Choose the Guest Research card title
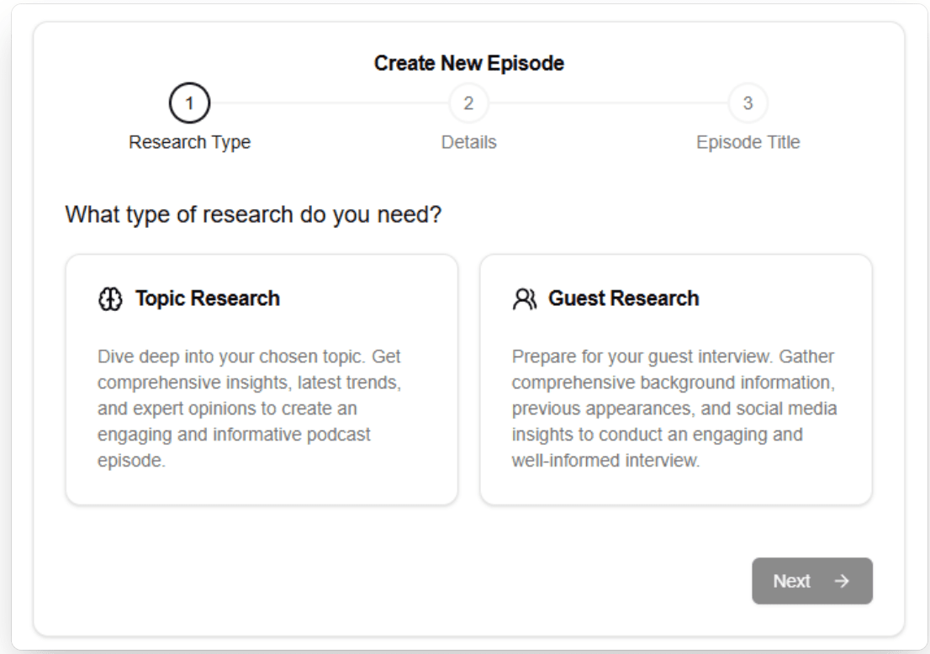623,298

---

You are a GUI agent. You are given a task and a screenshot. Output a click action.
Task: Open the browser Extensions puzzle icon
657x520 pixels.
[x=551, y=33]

- **TO DO**
Render the records as a JSON list of strings, one string per line and no blank lines. Begin at the line that contains "You are a GUI" and stop after the line that contains "[x=551, y=33]", including both of those lines.

- **TASK ANSWER**
[
  "You are a GUI agent. You are given a task and a screenshot. Output a click action.",
  "Task: Open the browser Extensions puzzle icon",
  "657x520 pixels.",
  "[x=551, y=33]"
]